В офисах Вентуры и на складах Рино люди радостно обнимались. Кто-то шептал: «Теперь ясно, ради чего мы шьём эти куртки». Для многих это было облегчение: их труд больше не подпирал чью-то личную башню из монет, а превращался в тропинку, ведущую за горизонт. У каждого свой мотив — у дизайнеров это право экспериментировать без истерики дедлайнов, у логистов — уважение к бережливости как к добродетели, не к KPI.

Сам Шуинар не был святой иконой. Он помнил провалы, моменты, когда компания была близка к катастрофе, и годы, когда альпинистская романтика конфликтовала с ритейлом в Токио. Но именно из этой цепочки несовершенств родилась новая бухгалтерия: деньги — как необходимый кислород, но не как главный смысл.
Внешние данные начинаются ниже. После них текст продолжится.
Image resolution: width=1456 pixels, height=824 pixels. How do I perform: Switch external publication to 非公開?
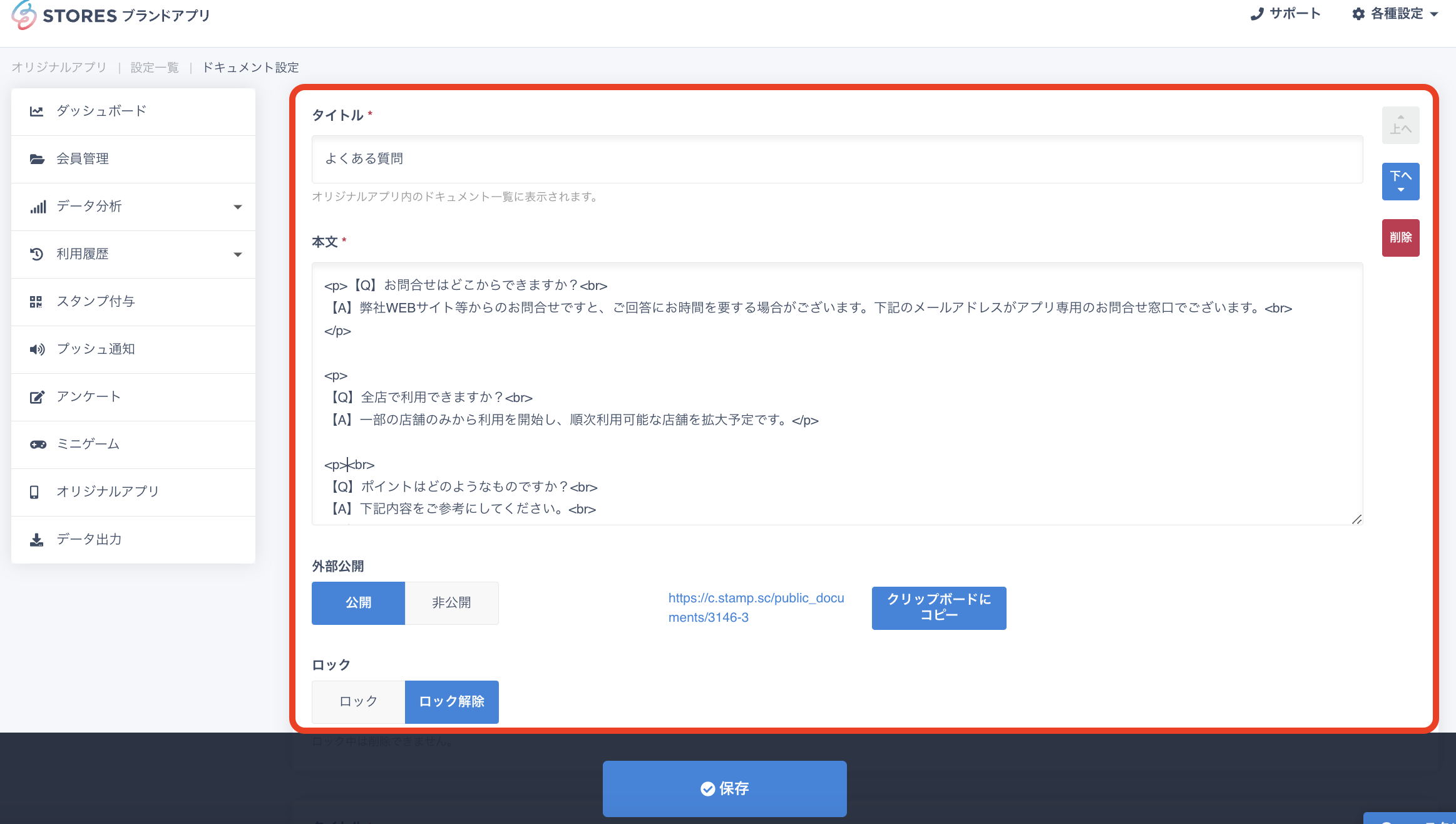[x=451, y=603]
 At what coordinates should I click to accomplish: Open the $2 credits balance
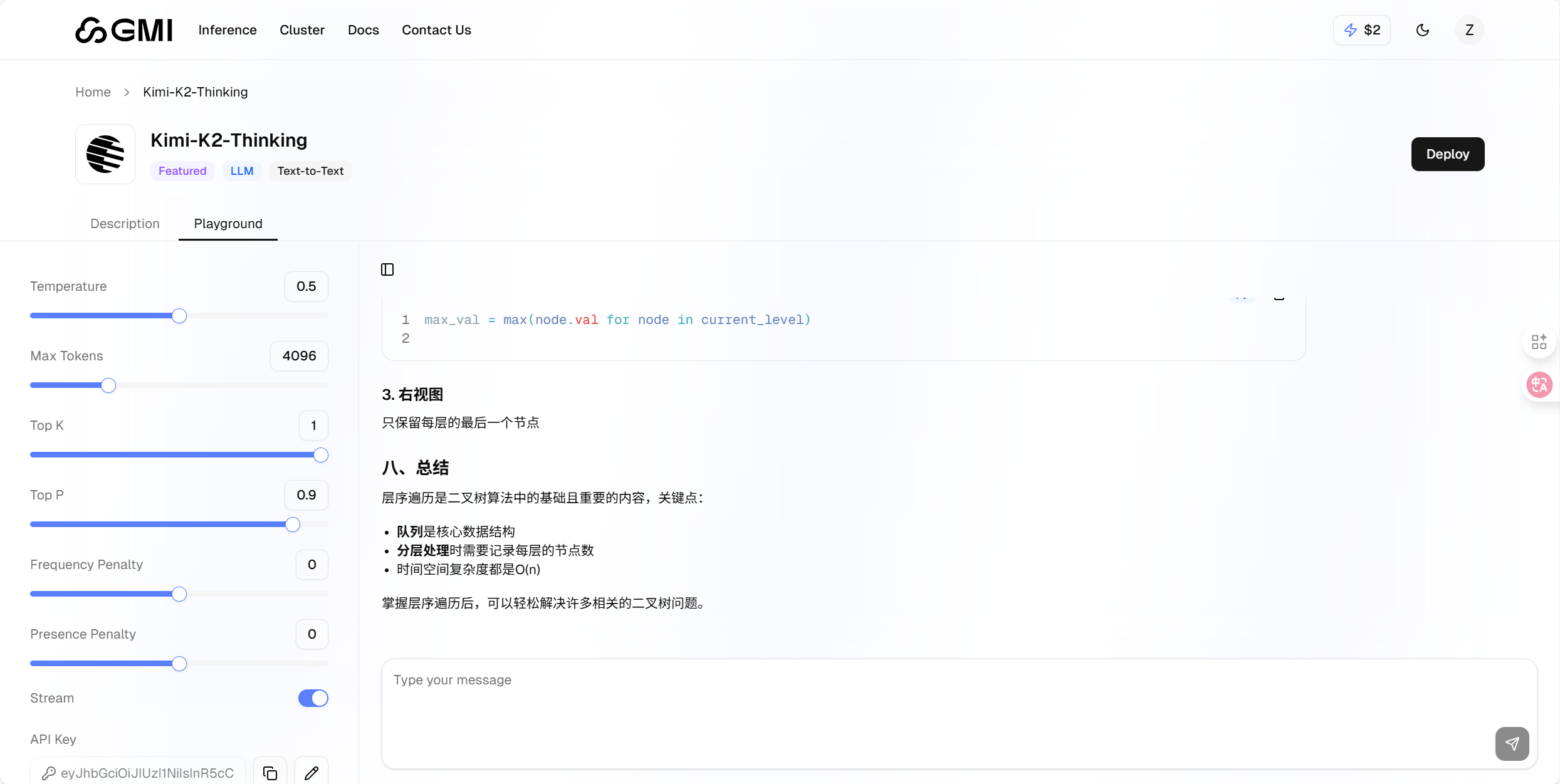(x=1362, y=30)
Если смотреть в позиций второпрядкового мышления, в этом шаге слышно жёлто-бирюзовое дыхание: не война ценностей, а интеграция систем. Прибыль не отвергается, а ставится на службу контексту — биосфере. Решение не идеологично, а функционально: траст удерживает намерение, легитимно работает с политикой, рынок остаётся инструментом. Здесь длинный горизонт важнее коротких побед, власть распределена, а идентичность компании шире, чем «мы против них». Это мышление, которое видит взаимосвязи, принимает сложность и умеет говорить на нескольких языках — бизнеса, права, экологии и человеческой надежды.

Случалось ли вам наблюдать за собой и за другими людьми, что человек расплачивается своим счастьем ради очередной порции денег? Ведь предполагалось, что деньги нужны, чтобы быть счастливыми? Почему часто получается наоборот?